### [Directive]
Find each line in the items below that contains the string "profile" and copy it out. Case matters.

====== Data to use

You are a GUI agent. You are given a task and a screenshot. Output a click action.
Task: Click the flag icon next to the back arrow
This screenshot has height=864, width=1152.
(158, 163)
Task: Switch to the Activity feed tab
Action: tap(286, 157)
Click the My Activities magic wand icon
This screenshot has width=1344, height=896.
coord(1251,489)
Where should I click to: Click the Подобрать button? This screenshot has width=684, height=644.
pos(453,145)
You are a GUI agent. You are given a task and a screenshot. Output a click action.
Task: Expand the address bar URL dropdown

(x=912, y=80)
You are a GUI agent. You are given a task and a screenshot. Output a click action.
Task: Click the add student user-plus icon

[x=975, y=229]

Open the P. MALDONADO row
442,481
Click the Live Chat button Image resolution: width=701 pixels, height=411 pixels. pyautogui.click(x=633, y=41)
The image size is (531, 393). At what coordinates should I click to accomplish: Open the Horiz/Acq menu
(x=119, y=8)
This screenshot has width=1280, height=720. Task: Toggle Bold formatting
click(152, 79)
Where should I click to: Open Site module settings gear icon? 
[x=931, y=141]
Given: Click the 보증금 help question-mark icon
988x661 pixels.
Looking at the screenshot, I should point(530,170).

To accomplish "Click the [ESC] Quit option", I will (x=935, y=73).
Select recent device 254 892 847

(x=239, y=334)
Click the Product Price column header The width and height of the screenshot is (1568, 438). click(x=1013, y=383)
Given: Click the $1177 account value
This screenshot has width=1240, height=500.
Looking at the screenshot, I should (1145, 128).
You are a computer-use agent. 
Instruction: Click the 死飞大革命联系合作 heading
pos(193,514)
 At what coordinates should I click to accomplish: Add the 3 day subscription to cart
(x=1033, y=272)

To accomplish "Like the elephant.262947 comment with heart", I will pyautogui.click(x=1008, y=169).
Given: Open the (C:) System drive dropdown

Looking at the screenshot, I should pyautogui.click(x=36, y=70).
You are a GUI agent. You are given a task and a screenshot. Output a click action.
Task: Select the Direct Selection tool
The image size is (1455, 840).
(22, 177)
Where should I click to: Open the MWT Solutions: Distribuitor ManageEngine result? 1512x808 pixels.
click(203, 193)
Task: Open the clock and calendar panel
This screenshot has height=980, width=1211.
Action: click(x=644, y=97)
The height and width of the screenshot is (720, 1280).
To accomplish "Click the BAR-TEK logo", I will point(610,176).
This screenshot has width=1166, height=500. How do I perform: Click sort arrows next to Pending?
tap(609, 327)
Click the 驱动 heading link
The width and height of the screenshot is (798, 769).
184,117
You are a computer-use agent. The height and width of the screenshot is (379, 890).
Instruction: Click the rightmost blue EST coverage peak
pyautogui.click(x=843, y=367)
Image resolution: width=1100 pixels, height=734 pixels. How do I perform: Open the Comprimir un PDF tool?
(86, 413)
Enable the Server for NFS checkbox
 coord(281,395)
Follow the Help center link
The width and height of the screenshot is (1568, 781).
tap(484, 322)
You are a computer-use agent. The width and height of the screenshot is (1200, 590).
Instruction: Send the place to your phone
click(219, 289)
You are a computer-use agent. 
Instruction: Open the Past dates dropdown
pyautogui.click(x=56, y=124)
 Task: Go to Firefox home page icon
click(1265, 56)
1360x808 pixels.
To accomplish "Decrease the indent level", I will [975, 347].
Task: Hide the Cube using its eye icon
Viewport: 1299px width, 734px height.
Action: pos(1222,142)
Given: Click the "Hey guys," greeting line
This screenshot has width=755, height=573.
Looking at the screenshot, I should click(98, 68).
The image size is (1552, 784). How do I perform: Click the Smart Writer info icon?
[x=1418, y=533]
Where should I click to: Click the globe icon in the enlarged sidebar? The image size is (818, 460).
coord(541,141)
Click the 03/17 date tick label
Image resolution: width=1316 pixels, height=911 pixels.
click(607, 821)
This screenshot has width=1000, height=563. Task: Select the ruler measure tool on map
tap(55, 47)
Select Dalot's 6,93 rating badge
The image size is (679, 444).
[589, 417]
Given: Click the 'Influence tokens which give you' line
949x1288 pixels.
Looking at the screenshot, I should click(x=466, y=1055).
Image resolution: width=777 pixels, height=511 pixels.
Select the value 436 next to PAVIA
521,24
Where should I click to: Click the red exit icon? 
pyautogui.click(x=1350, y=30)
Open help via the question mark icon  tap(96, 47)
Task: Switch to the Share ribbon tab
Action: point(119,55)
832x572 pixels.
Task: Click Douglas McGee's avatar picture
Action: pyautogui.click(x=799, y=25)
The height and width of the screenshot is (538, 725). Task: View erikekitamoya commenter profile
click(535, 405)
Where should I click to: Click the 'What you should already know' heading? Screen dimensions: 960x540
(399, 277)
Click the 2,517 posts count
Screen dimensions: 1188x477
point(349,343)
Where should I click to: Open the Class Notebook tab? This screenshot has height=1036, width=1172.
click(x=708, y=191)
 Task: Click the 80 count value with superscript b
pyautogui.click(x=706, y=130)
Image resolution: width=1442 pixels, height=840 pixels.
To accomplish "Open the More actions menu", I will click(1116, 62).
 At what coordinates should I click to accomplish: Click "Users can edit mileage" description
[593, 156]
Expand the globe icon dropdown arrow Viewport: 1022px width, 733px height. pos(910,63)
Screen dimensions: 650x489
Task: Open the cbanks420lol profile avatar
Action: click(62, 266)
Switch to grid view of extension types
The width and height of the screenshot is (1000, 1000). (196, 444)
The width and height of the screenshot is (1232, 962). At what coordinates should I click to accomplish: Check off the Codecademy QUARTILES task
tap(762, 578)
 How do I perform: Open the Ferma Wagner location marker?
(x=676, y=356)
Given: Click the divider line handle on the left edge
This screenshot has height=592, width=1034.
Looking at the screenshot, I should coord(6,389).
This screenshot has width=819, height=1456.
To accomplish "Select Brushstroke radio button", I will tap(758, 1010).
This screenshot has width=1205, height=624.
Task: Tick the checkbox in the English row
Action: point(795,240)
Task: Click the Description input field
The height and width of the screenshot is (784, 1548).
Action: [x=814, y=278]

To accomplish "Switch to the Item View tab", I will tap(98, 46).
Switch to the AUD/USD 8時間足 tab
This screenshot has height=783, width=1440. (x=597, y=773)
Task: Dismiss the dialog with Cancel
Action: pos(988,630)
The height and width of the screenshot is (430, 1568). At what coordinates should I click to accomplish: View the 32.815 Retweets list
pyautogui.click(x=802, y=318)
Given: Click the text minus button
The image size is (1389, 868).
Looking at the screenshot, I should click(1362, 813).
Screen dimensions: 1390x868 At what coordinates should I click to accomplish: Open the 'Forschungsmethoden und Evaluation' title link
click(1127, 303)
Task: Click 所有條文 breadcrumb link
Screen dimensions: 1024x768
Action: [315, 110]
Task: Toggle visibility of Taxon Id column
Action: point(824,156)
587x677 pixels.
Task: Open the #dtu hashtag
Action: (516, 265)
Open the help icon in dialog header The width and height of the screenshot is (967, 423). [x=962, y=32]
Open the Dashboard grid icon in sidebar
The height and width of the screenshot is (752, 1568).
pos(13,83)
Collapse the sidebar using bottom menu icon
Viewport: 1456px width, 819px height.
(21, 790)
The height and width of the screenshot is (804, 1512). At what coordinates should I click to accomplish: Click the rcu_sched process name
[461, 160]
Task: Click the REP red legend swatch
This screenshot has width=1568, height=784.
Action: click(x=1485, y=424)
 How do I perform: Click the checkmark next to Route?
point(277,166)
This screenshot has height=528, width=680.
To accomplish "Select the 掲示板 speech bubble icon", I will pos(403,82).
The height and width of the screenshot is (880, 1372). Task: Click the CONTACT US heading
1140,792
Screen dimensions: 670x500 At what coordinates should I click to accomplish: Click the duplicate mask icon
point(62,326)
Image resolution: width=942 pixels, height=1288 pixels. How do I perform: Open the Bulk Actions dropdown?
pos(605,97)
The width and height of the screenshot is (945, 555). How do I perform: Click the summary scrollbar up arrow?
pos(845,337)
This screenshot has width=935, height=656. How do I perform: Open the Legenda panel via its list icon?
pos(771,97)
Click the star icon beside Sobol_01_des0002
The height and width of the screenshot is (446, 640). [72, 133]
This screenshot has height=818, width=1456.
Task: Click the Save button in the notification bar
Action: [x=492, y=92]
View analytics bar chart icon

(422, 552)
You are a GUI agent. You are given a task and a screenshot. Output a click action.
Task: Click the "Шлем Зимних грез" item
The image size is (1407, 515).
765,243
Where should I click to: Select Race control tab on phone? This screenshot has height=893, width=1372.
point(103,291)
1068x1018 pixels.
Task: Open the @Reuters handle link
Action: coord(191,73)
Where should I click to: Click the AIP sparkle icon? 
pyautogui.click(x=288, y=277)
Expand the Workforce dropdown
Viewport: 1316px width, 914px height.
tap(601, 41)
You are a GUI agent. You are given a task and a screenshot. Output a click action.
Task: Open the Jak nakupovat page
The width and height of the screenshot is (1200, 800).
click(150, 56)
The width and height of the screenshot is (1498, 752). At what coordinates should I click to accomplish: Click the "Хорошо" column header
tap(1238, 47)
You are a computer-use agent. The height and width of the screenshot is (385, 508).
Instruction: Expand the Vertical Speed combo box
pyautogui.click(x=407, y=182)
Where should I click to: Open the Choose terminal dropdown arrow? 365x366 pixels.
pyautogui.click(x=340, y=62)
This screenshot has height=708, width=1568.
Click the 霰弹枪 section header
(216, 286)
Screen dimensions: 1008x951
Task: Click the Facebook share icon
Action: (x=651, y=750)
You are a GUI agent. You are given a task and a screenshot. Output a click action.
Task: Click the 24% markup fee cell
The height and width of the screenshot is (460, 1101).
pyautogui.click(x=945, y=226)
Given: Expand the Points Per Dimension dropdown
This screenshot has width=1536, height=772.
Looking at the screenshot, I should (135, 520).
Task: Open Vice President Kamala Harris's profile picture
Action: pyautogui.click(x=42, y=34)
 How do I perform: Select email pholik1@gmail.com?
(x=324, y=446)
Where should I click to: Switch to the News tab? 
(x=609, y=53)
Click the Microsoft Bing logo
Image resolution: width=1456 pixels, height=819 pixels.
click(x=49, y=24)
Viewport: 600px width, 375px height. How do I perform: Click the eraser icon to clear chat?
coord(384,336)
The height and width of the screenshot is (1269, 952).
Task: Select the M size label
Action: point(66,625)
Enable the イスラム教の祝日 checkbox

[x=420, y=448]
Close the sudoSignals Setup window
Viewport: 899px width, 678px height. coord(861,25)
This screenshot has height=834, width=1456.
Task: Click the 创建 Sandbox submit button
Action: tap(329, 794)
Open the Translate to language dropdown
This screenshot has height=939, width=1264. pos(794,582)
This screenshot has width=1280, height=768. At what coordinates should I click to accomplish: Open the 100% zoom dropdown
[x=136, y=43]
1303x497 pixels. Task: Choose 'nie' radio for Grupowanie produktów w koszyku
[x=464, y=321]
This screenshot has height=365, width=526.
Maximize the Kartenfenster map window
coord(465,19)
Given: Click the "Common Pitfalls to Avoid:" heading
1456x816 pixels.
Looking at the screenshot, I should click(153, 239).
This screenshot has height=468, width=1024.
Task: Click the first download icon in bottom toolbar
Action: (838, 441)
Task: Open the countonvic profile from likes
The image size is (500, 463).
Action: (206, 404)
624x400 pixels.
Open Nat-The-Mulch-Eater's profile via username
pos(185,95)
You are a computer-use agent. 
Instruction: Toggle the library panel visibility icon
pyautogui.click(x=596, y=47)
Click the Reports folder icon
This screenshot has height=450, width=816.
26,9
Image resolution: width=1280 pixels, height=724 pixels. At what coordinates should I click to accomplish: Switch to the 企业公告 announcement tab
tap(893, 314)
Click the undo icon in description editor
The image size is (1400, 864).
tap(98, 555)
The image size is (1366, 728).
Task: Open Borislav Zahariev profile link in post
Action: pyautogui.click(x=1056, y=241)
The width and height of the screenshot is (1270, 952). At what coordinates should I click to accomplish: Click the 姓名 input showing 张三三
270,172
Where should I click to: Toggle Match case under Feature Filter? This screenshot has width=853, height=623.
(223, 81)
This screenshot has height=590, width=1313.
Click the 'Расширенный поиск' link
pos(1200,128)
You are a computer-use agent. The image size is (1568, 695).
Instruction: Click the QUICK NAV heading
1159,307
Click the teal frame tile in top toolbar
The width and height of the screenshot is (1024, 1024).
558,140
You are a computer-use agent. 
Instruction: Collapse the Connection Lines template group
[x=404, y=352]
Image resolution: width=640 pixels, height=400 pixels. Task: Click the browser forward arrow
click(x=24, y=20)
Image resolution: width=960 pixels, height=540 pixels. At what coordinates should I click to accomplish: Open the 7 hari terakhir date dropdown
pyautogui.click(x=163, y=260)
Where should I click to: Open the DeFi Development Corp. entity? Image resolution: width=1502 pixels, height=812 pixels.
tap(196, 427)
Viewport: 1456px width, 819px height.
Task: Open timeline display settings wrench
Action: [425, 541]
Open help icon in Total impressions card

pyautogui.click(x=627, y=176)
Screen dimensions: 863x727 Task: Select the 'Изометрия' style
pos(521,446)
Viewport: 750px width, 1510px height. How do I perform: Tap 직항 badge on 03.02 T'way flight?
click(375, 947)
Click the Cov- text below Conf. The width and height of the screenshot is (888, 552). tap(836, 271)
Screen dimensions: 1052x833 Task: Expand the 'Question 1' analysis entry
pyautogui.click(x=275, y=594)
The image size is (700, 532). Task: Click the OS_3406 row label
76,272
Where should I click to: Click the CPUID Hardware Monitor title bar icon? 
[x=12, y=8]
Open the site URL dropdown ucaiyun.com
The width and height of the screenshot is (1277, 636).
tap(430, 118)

============

### [Reply]
The height and width of the screenshot is (538, 725). Task: View erikekitamoya commenter profile
Task: Open the cbanks420lol profile avatar
Task: Open Vice President Kamala Harris's profile picture
Task: Open the countonvic profile from likes
Open Nat-The-Mulch-Eater's profile via username
Task: Open Borislav Zahariev profile link in post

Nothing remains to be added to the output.